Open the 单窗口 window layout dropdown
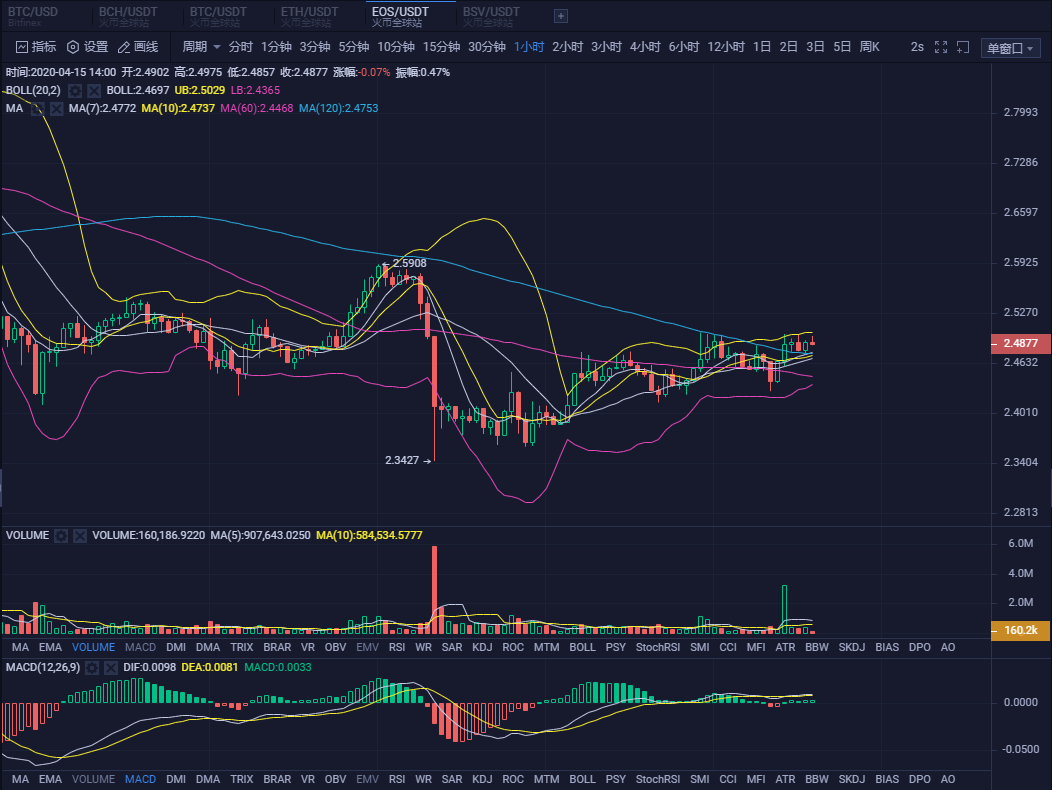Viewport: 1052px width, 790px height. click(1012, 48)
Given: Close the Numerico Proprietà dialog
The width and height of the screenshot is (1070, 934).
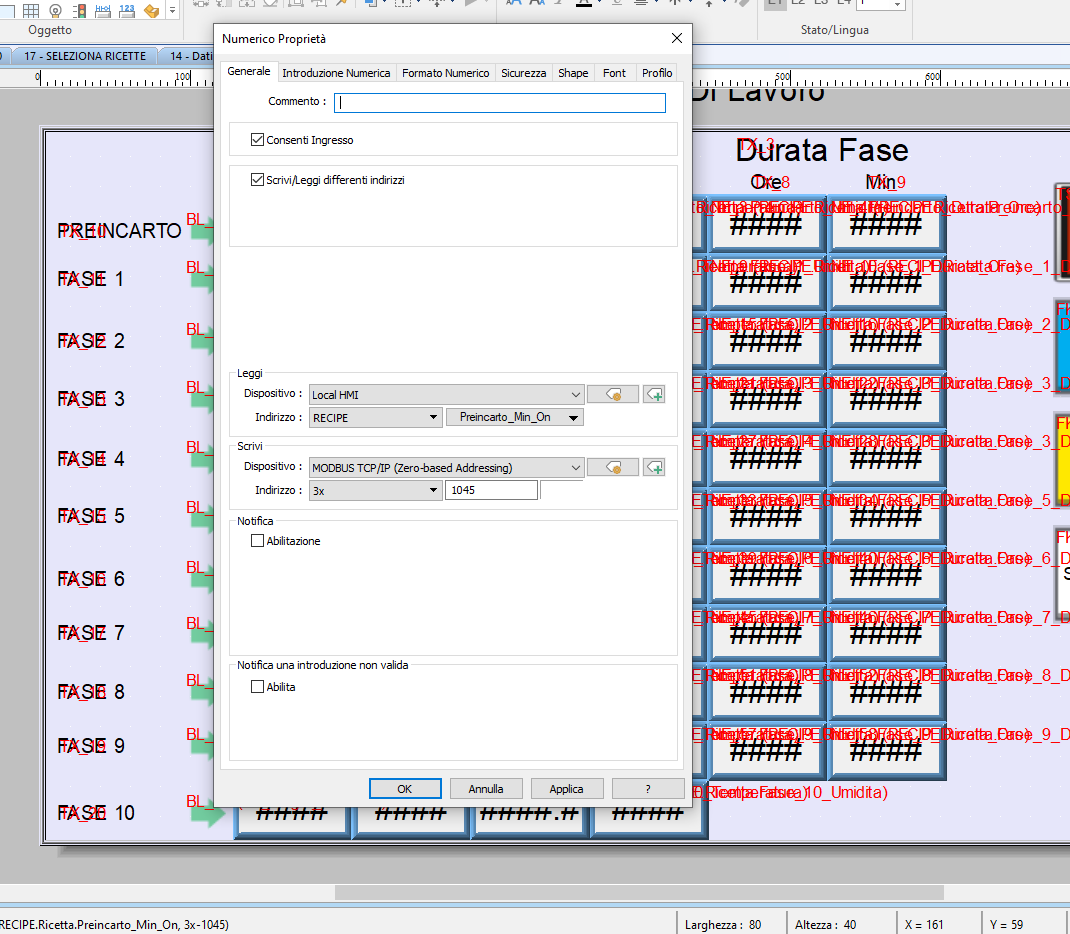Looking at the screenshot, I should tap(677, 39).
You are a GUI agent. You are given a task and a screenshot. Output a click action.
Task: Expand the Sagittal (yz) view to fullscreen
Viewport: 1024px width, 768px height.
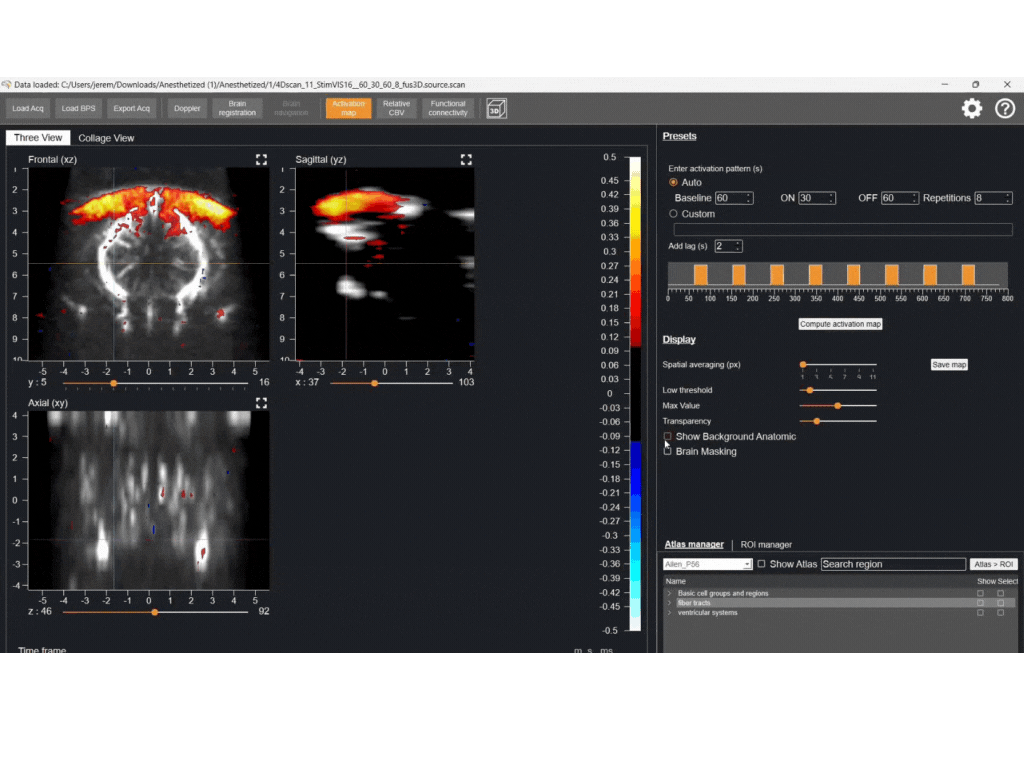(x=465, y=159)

...

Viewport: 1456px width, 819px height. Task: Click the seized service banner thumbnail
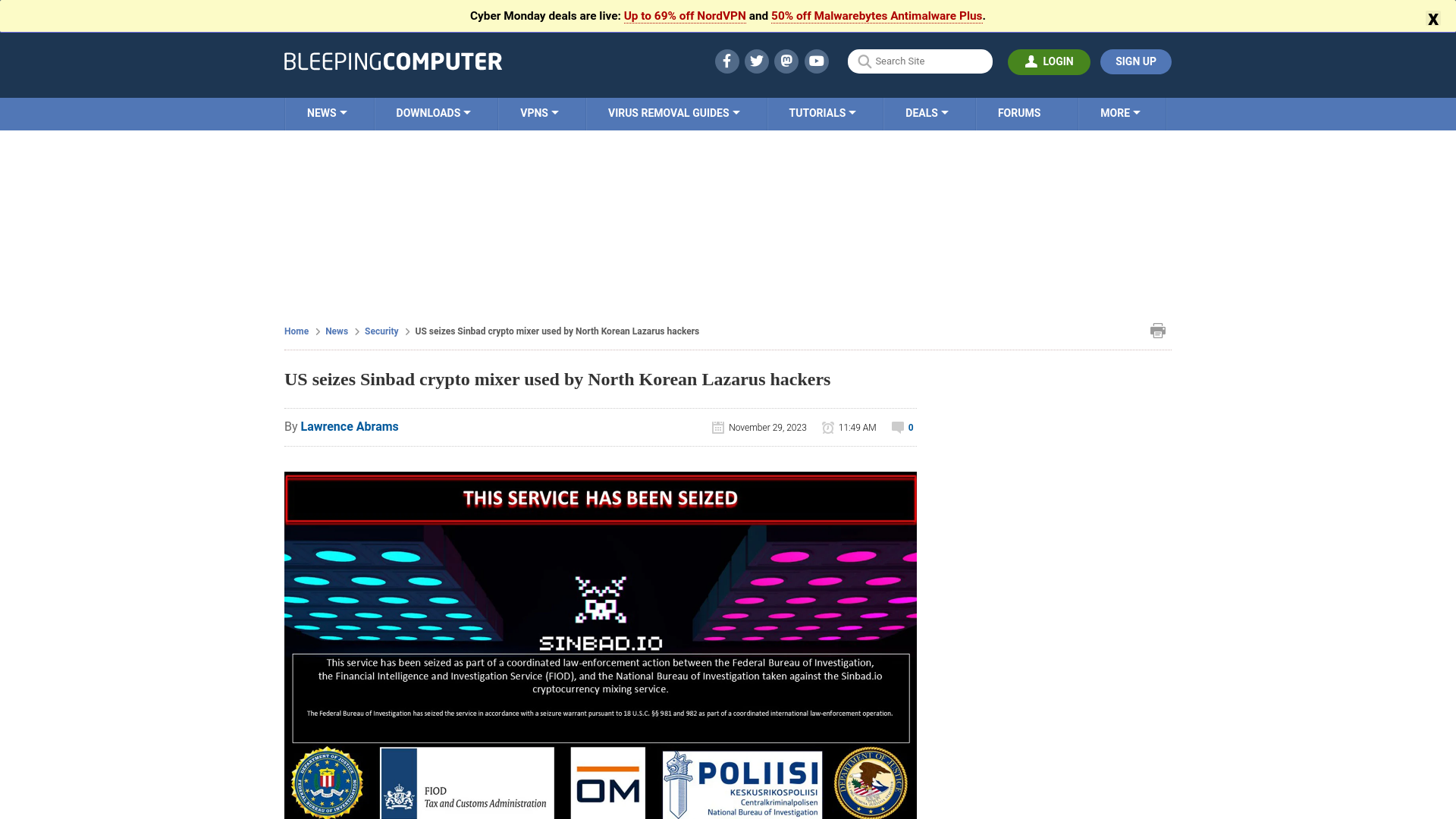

• [About this exercise] In the material above, the stretch from the line with "Open the 单窗口 window layout dropdown" through the line with "Task: Expand the" is to be given again exactly, minus the pictures.

• [Solution to this exercise]
Open the 单窗口 window layout dropdown
Viewport: 1052px width, 790px height. click(1012, 48)
Given: Close the Numerico Proprietà dialog
The width and height of the screenshot is (1070, 934).
Looking at the screenshot, I should tap(677, 39).
You are a GUI agent. You are given a task and a screenshot. Output a click action.
Task: Expand the Sagittal (yz) view to fullscreen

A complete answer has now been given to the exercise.